World fly-fishing federation plans tourney for Vail
EAGLE COUNTY — By now you’re probably aware that the 2015 FIS Alpine World Ski Championships are coming to our area. But did you know in 2016 the World Championships will be here, as well? The World Championships of fly-fishing, that is.
The International Sport Flyfishing Federation, otherwise known as FIPS-Mouche, is in town this week doing a site visit at the proposed venues for the 2016 Fly Fishing World Championships and the 2015 World Youth Fly Fishing Championships, which will take place here and in Summit County.
“What the FIS is for skiing, this group is for fly-fishing,” local angler Mark Sassi, who will be the master of ceremonies for the 2016 World Fly Fishing Championships, said of the FIPS-Mouche representatives in town.
‘IT’S GOING TO BE HISTORIC’
The purpose of the visit is to make sure the Vail area will have quality fishing waters, accessibility to those areas for the competitors and event workers, and proper facilities and accommodation. On Monday, representatives from FIPS-Mouche visited the site venues at the Colorado River near Dotsero, Sylvan Lake in Eagle and the Eagle River at Wolcott.
Those representatives liked what they saw.
“I think it’s going to be historic,” Jason Lieverst, the chief of international supervision and technical commission at FIPS-Mouche, said from Lionshead Village on Monday. “This place is like Disney for us. People always say about the States, ‘They’ve got no history, they just try to make everything like the Europeans do it.’ Essentially that’s what this is, but it’s actually better than the real thing.”
Lieverst is visiting from the Netherlands, where he says the fishing can’t compare.
“I’ve fished in lakes since I was 6 years old, I’ve seen some waters around the world, but this is like a fairy tale,” he said. “I couldn’t breathe anyway — I live in Holland where we’re 50 meters below sea level, now I’m up at 9,000 feet — but Sylvan Lake took my breath away.”
WILD TROUT, PRIVATE WATER
FIPS-Mouche President Paul Vekemans said it’s the wild fish that has international anglers so excited about fishing the U.S.

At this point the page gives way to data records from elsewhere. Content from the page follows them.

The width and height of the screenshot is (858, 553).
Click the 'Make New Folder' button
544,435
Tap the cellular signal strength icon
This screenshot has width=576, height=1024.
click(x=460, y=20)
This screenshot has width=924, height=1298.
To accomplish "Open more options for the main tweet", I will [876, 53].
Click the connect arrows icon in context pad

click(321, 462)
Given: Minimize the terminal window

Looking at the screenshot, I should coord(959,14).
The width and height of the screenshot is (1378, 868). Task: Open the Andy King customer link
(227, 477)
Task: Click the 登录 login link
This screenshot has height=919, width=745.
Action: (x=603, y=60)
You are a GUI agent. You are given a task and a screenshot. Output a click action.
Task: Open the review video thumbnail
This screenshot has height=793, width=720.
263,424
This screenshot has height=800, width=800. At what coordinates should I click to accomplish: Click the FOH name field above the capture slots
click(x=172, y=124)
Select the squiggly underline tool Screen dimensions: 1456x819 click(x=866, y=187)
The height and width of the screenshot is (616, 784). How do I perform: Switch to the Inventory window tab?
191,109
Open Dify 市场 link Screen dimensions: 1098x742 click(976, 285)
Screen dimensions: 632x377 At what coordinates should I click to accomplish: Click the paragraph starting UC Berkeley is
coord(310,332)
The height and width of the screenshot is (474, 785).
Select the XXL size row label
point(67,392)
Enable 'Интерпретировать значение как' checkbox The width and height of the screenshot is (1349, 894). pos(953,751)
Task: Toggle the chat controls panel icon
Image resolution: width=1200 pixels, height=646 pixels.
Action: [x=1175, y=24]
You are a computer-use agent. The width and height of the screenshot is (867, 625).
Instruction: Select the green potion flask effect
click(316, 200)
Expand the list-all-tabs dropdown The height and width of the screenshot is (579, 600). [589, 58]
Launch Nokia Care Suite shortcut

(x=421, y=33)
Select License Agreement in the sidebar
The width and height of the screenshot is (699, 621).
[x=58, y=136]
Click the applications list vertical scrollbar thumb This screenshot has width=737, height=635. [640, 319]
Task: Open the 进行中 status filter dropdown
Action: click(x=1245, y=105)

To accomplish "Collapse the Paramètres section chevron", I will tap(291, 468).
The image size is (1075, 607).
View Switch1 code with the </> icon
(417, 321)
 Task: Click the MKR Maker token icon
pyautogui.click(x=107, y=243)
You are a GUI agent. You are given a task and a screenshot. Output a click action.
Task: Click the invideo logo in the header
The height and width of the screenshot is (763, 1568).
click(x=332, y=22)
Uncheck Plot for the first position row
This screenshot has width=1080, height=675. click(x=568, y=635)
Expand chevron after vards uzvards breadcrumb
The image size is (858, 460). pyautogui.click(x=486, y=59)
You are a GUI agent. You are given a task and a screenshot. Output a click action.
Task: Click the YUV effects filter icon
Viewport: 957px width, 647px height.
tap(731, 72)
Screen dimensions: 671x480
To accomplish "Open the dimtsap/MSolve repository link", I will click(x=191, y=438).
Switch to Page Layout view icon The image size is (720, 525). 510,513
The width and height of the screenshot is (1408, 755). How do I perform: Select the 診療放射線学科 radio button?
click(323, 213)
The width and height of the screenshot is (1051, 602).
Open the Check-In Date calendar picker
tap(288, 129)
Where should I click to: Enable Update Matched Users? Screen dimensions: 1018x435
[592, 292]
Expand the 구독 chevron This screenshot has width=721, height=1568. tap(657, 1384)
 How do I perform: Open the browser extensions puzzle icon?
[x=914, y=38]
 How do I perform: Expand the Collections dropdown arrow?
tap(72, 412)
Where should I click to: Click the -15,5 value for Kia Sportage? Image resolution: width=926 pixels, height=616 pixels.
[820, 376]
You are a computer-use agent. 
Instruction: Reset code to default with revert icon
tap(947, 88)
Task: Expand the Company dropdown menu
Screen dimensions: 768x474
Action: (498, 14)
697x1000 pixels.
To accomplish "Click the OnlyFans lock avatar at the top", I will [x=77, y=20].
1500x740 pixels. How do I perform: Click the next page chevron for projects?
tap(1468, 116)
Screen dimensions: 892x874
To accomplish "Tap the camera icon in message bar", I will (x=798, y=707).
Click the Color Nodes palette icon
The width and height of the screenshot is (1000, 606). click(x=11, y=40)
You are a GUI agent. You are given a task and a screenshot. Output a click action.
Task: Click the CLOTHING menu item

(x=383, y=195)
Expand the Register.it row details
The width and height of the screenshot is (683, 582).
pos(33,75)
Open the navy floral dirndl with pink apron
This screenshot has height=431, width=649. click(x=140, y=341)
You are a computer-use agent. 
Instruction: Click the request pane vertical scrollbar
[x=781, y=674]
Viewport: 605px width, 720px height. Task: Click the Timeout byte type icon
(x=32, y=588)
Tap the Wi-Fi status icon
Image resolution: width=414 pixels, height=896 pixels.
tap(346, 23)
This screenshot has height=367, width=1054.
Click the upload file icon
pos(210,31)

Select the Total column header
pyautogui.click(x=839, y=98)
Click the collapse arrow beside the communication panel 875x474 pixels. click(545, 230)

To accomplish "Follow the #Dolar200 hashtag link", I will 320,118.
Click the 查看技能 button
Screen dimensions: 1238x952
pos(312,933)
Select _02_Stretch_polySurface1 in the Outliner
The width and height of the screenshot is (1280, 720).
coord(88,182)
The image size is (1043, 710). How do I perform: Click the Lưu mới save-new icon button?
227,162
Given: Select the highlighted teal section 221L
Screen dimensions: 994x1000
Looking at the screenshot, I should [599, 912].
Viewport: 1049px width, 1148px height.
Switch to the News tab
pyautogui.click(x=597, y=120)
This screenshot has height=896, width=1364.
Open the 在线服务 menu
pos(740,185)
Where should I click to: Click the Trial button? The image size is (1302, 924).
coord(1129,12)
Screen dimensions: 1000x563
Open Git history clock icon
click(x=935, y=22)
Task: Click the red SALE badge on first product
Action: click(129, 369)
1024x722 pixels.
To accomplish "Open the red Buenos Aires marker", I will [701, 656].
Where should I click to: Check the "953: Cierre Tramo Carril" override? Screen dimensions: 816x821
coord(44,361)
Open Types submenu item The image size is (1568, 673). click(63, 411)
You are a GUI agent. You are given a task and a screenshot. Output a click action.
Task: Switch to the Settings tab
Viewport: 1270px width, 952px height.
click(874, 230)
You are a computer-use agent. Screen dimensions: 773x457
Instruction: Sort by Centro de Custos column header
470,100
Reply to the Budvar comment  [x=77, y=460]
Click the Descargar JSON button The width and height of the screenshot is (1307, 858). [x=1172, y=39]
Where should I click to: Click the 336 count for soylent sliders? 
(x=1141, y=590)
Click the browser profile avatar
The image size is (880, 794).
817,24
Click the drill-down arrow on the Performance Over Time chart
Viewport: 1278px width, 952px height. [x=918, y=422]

“Last year (at the Fly Fishing World Championships), there were sessions where they caught almost 100 fish per person,” said Vekemans. “But it’s all stocked fish. It had nothing to do with skills, it was just speed fishing.”
The last time the Fly Fishing World Championships were in the U.S. was in Jackson Hole in 1997. Vekemans was the captain of the Belgian team at the time and took home a silver medal at the competition.
“It was special,” he said. “There was an opening ceremony in a rodeo station with a rodeo. They really liked to show what the States had. It was a quality show with quality fishing.”
In 2016, Vekemans said he’s expecting more quality fishing.
“And we know it will be quality organizing,” he said. “(Tournament director John Knight) came to the Czech Republic during the last World Championships a couple of months ago and said ‘Paul, can I be your shadow for a week?’ I said, ‘You’re welcome.’ He did the scoring with me, went to all meetings, all the talks with the locals, so probably he learned a lot there. I’m comfortable it will be spot on here in 2016.”
Knight is also the founder and director of the annual America Cup fly-fishing tournament, held annually in Eagle County. He says his goal all along with the America Cup was to bring the World Championships back to the U.S. This year, the America Cup secured a plot of private land to provide a venue along the Eagle River in Wolcott, something competitors said they especially appreciated as they didn’t have to compete with everyday anglers out enjoying the water.
“Wild trout, private water, these are things that are unheard of for these international competitors,” Knight said.